Thanks, Fungus and much appreciated.
I feel your pain on the "bad neighbours" front. Just a couple of years back, shortly after I had to give up work on account of my own mental health issues - name chronic anxiety, depression and work related burn-out among a number of issues (and which I have previously documented) I found myself in the classic Neighbours-from-Hell scenario.
Some charity or other thought it would be a good idea to parachute a single, teenage mother into a house full of middle-aged men. The landlord, having a social conscience and taking pity on her situation, agreed to this. Although I was not exactly thrilled at the prospect of there a baby in the room beside me - the house is older than God and was built when insulation was an optional extra - I nevertheless accepted the situation as it was. And as I have previously explained, amongst my many quirks, I have serious issues with regard to Noise Intolerance.

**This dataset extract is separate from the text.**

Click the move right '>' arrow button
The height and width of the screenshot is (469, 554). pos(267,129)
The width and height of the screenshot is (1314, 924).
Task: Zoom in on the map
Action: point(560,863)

But to my pleasant surprise, neither mother nor new-born bairn caused me any significant problems and I hardly heard a peep out of the little mite. Until, that is, the young mother decided to install her truly horrible, weed-addicted teenage boyfriend into the room with them.
There then followed possibly some of the worst months of my life, as I had to endure the regular and seemingly endless screaming matches and rows between these two, seriously fucked-up equivalents of Romeo and Juliet. He, in particular, was a truly nasty piece of work - selfish, brain-dead, aggressive and violent to the core. (I once heard her shouting at him: "Ya hit me! Ya punched me in front of me daughter!" So that will give you an idea as to what an utterly despicable character that this malcontent was).
Anyways, to cut a long and savage story mercifully short, the Landlord gave them their marching orders. But he had to wait some time before the Social Services found somewhere else to house them. (Had it been up to me, I would have had the innocent child given into the care of a decent family, and left her parents to rot in a leaky, one man tent under a roundabout off the M50).
My point is, that there must surely be an onus on these charities and other institutions to (a) provide the necessary support, guidance, and regular ongoing interaction for the people that they are housing to help them adjust, (b) to set out the duty-of-care and responsibility they have towards the other tenants around them, and (c) make it abundantly clear to them, that if they cause serious problems of the kind that the two in question did, they they will be removed post-haste.
From what I could see and witnessed, none of this seems to have been in evidence in this case.
As a look through several of my previous posts on this forum have shown, I have demonstrated great empathy towards some of my fellow boarders who have written of their own mental-health problems. And I will continue to do so. But when someone starts to use those issues - whatever they may be - as an excuse to run roughshod over everyone else around them, and make other people's lives an absolute misery in the process, then that is where I draw the line.
Glad to hear that you survived your own encounter with that situation, Fungus, and thanks again for your support.